I brani sono stati completati durante i mesi del lockdown e parlano prevalentemente di amore ed affetto.
Questi i titoli:
1) Facciamo finta (senza pensarci)
2) Paradiso
3) Fra caos e paura
4) La sera è ormai notte

Tutte le canzoni sono state interamente scritte da Chiara Ragnini, eccetto La sera è ormai notte, il cui testo è riadattamento di una poesia del giornalista e filosofo piemontese Fulvio Romano.

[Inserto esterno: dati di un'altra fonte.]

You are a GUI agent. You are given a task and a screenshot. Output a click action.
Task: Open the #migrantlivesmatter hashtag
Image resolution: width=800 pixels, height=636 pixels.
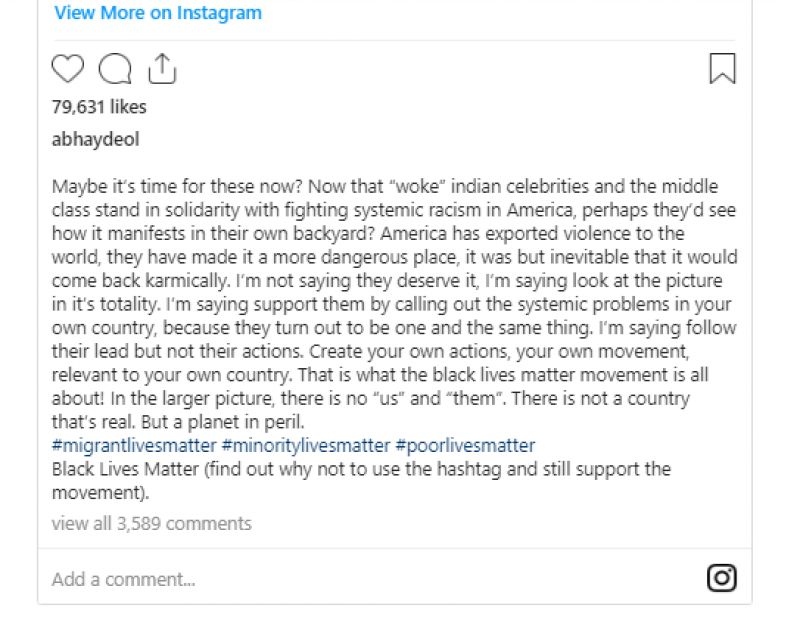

«Il disordine di cui parlo – precisa la cantautrice – è quello interiore e fisico che la vita ci porta ad affrontare tutti i giorni: è un caos positivo, dal quale si ritorna all’equilibrio. Lo scompiglio è funzionale all’armonia: solo così si può ripartire più energici di prima e i mesi di lockdown che abbiamo vissuto ce lo hanno insegnato senza riserve».
Chiara Ragnini è un’artista ligure, da anni attiva sulla scena indipendente. Il giardino di rose, il suo primo disco dal sapore folk-pop, risale al 2011, mentre il suo secondo album, La differenza, con sonorità electro-pop, è uscito nel 2017, anche grazie ad una fortunatissima campagna di crowfunding.